* **Assignment**
The result should be the lines from the one that contains "Task: Click the From anyone label text" to the final line of the entries below, copied exactly and with no pictures.

* **Collected data**
—————
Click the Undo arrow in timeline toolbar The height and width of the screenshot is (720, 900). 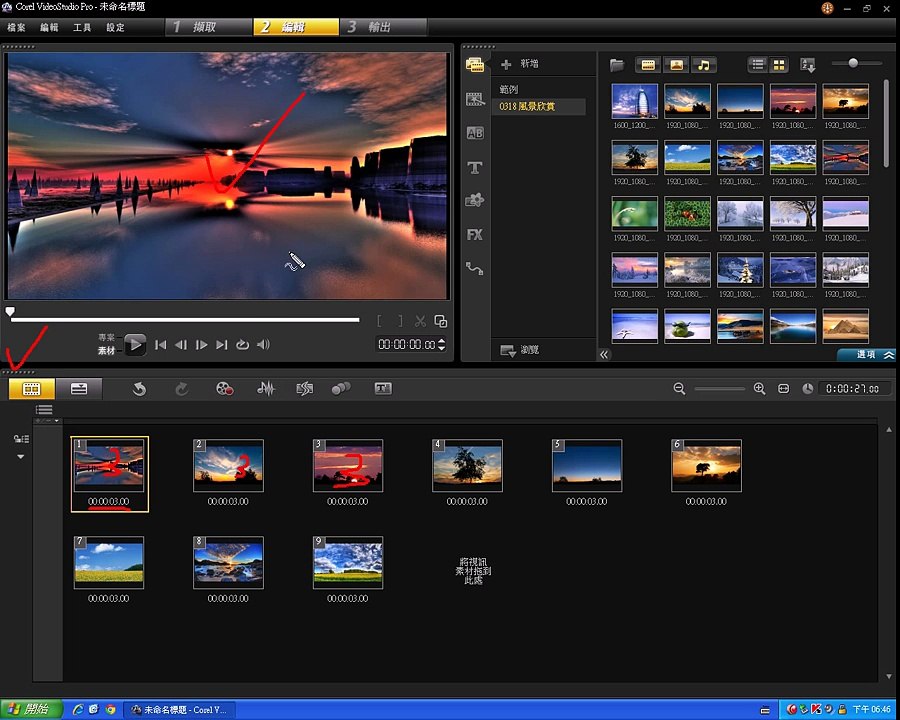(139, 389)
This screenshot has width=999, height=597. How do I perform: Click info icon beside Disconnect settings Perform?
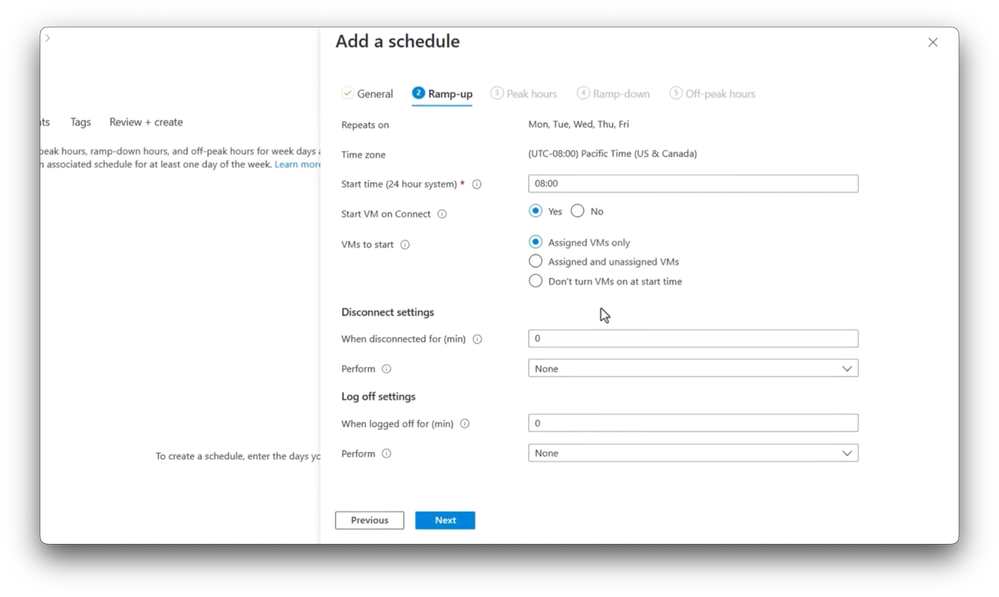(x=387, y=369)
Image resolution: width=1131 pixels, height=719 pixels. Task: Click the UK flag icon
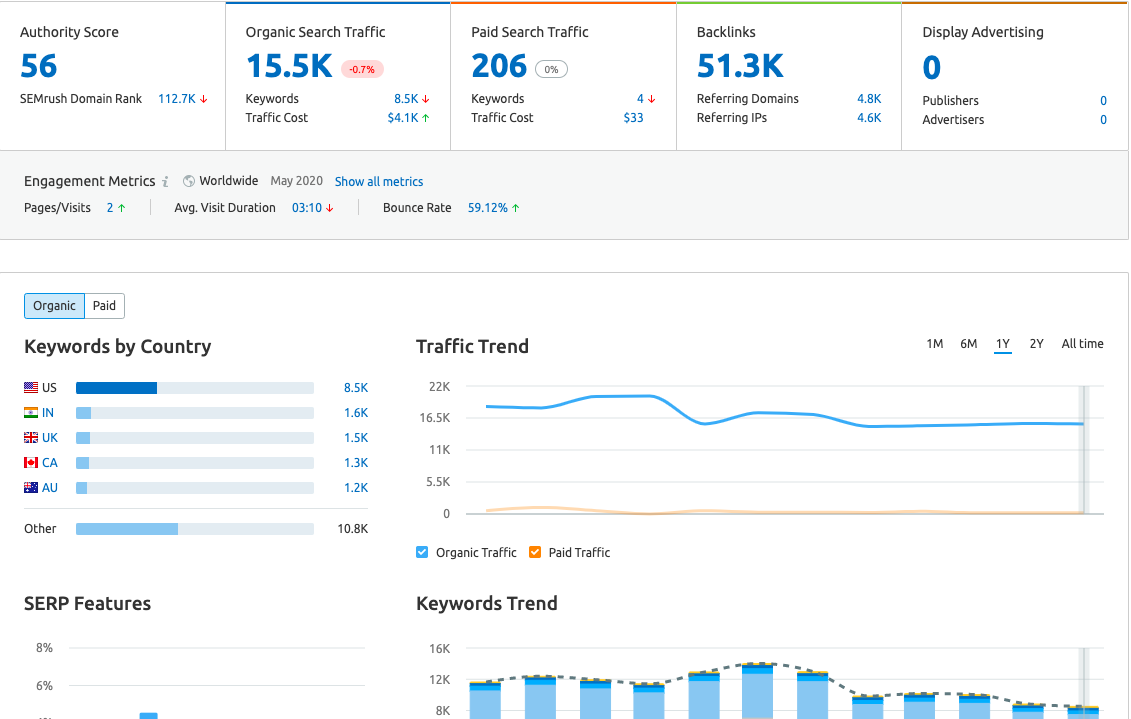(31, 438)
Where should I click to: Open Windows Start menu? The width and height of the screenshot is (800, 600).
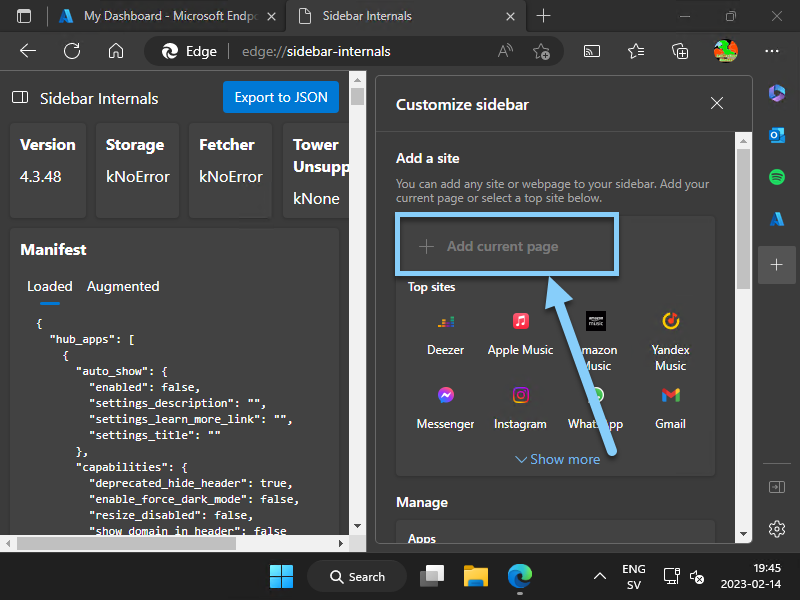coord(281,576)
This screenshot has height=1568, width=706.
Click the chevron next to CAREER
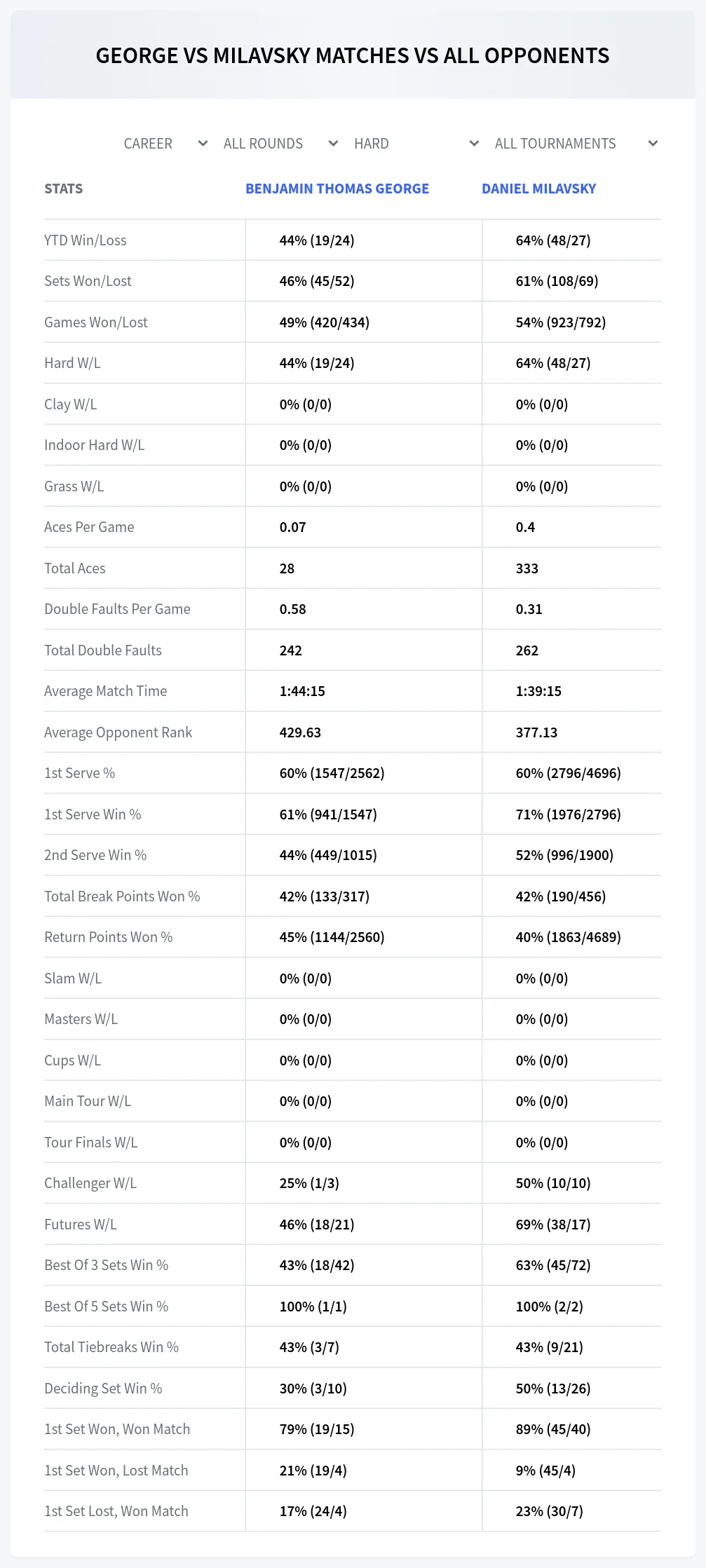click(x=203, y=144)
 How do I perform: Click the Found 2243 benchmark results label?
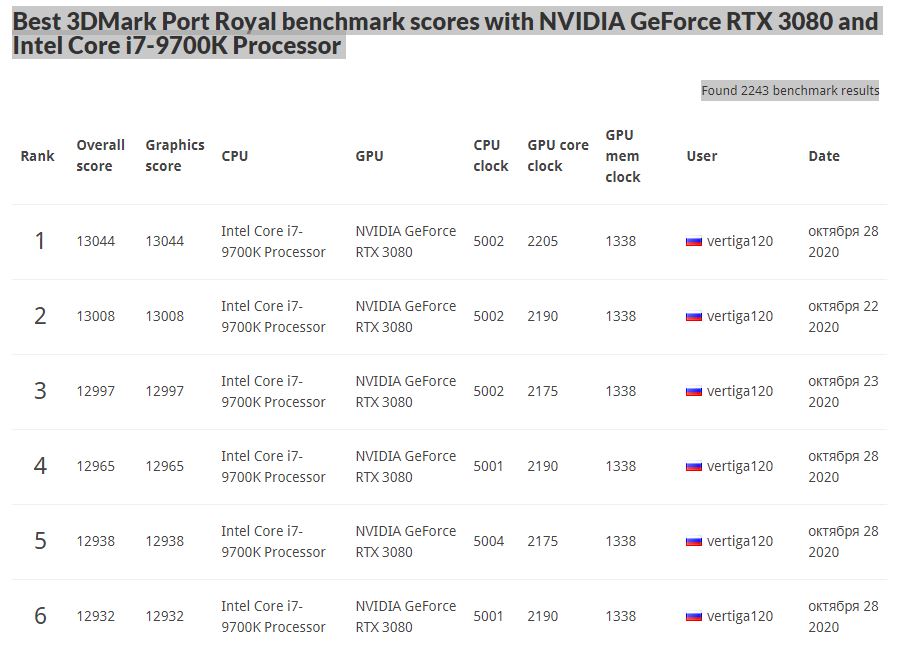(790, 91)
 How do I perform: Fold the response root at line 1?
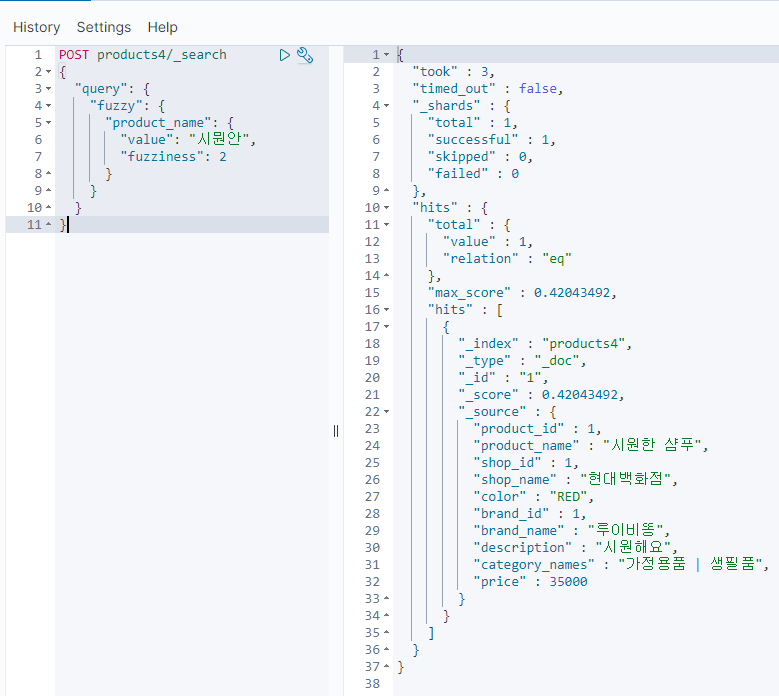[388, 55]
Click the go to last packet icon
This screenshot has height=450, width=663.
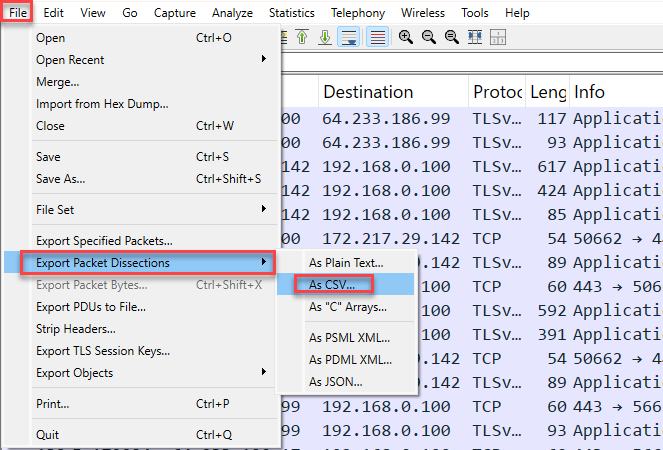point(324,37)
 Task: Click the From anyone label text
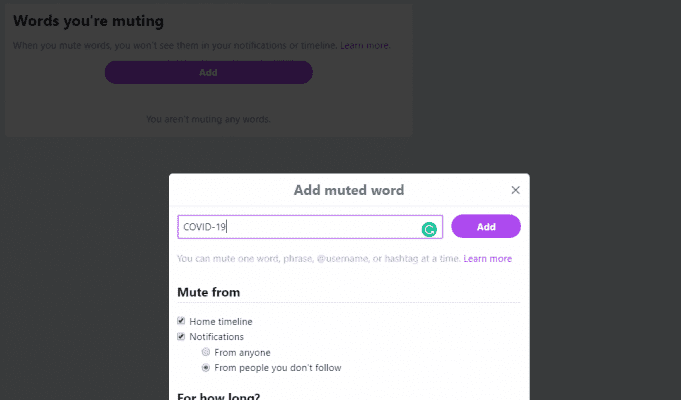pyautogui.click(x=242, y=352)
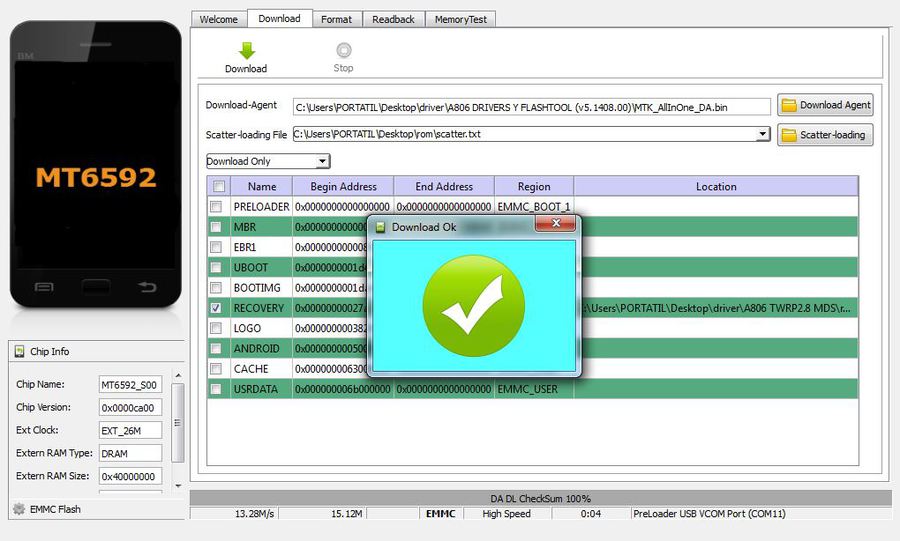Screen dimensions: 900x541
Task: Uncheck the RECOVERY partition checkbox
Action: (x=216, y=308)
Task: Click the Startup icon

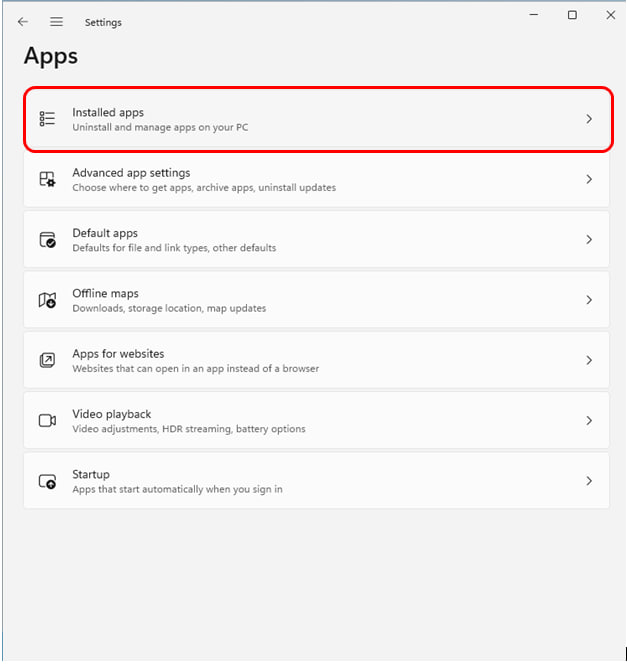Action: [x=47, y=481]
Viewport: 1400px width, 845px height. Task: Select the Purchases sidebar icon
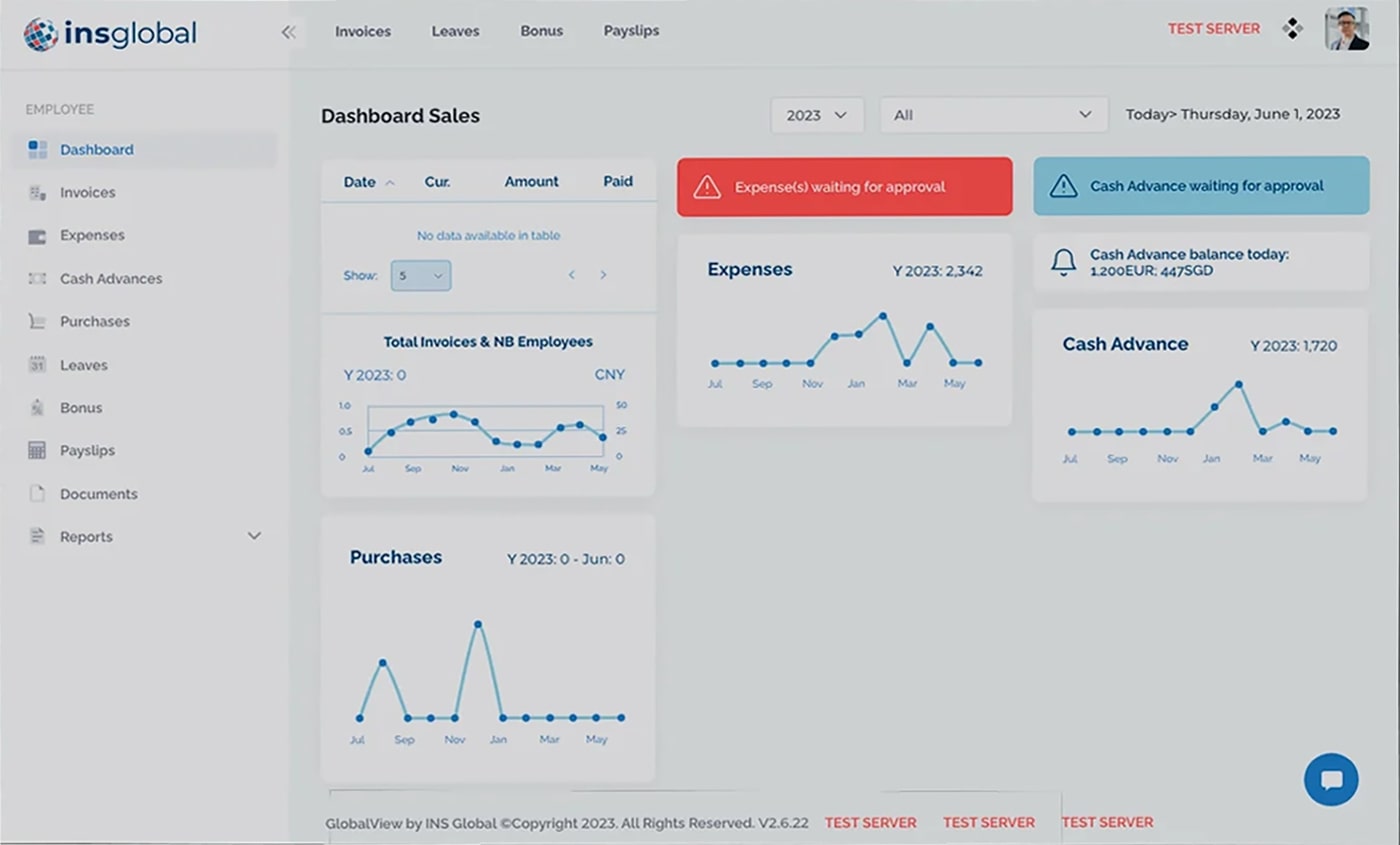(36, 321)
—————
* **Result of the exercise**
 Task: Click the From anyone label text
pyautogui.click(x=242, y=352)
Screen dimensions: 900x541
Task: Uncheck the RECOVERY partition checkbox
Action: (x=216, y=308)
Task: Click the Startup icon

Action: [x=47, y=481]
Viewport: 1400px width, 845px height. Task: Select the Purchases sidebar icon
(36, 321)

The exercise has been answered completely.